## SELECTED EXCERPT
_ _ _ _

Sunday, November 13, 2005

learning as I go

Back at the note-making again this morning. One foot after the other, keep walking. The method I've developed is to reread the previous day's notes with Word's highlighter function switched on. The "keeper" bits I highlight as I read through. When I want to review my best thoughts on the current chapter, I can scroll up and read the yellow highlights.

I'm liking chapter 19 better. I'm feeling that the beast is in the thicket; I just need to flush it out. Choices previously made, as far back as the outline stage, restrict my freedom now. But somehow in that restriction of freedom lies the expressive power of what I'm doing, the thematic depth, and also the verisimilitude. My lack of choice makes the situation feel lifelike to me.

Does it bother me how long chapter 19 is taking me? Yes. Sometimes I let my mind glance briefly and only implicitly at the arithmetic that would reveal how long it might take me to finish my opus if every chapter took me this long. But, damn it, I can't be pushed by such considerations. If I don't like what I'm writing, there is very little chance anyone else will--and why would I ask them to in any case? So my mission is to soldier on until I like what's coming out.

Today I liked where the notes were taking me. I review the basic steps of the chapter, again and again. What kinds of developments would turn the outcome of my chapter into the biggest surprise? Then: what would those developments imply about the meaning of my work, about the themes that my characters are carrying?

_ _ _ _

## INFORMATION PROVIDED
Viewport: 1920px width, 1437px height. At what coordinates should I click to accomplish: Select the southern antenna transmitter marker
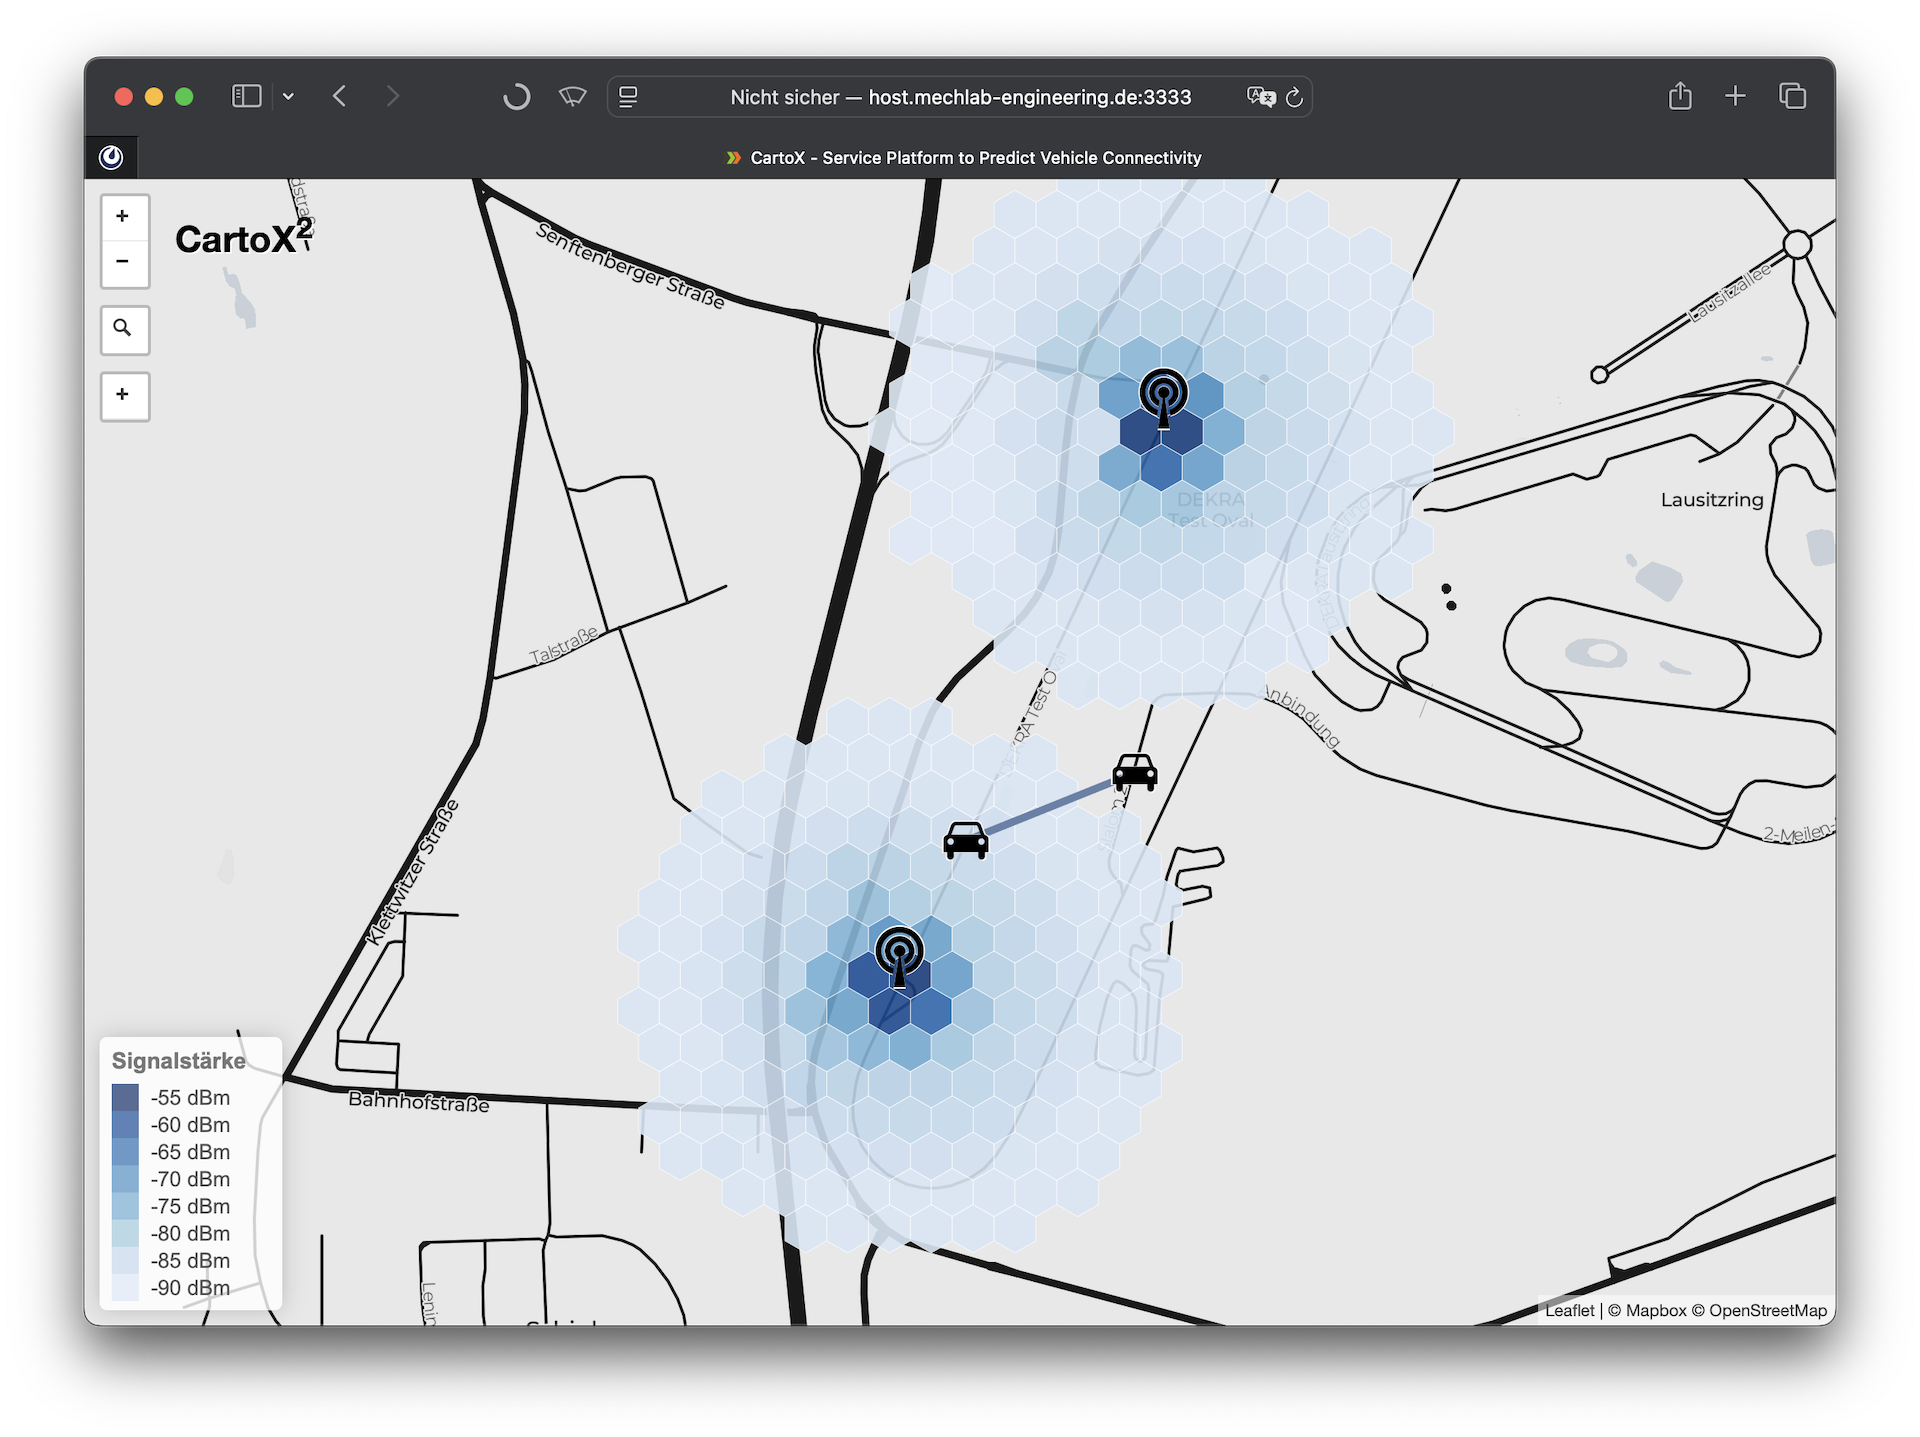901,952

_ _ _ _

## TASKS FOR THIS EXERCISE
- 1) Answer these from the blog post about writing chapter 19:
(a) What function of Word does the writer switch on when rereading the previous day's notes?
(b) What color are the highlights the writer scrolls up to read?
(c) According to the writer, how does the lack of choice make the situation feel?
- 2) Carry the blog post about writing chapter 19 on from its final sentence, keeping the writer's first-person voice.
The data that comes after the blog post is separate material and unrelated to it.

## ANSWERS TO EACH TASK
- 1)
(a) The highlighter function.
(b) Yellow.
(c) Lifelike.

- 2)
My first paragraph of notes today ran thus:

So: Act 1 is Habib trying to justify himself to Menahem. And also explaining his crisis: that he has promised to return worldly goods to gentiles, or confirm that they are to stay on and become full members, at least, in the sense of being allowed to cohabit and eventually journey "home" with the real villagers. It might be a case of Menahem respectfully listening, waiting to get a word in edgewise. The turning-point is Menahem switching him off to inform him that it's Menahem who is to be punished--and what his crimes are.

I us the "Act 1" label because I try to see the action within a chapter or a scene as having its own three-act structure. I don't by any means succeed at this all the time, and it's not always appropriate, but I find it useful, especially when I'm having difficulty giving shape to a scene.

I liked where I arrived at today. But it implies going back to earlier moments in the chapter, when Menahem is alone with his thoughts, and changing those. More and more I see this as a decisive turning-point for him, his view of the world. I'm not sure what's at stake--I'm learning as I go, as any reader would.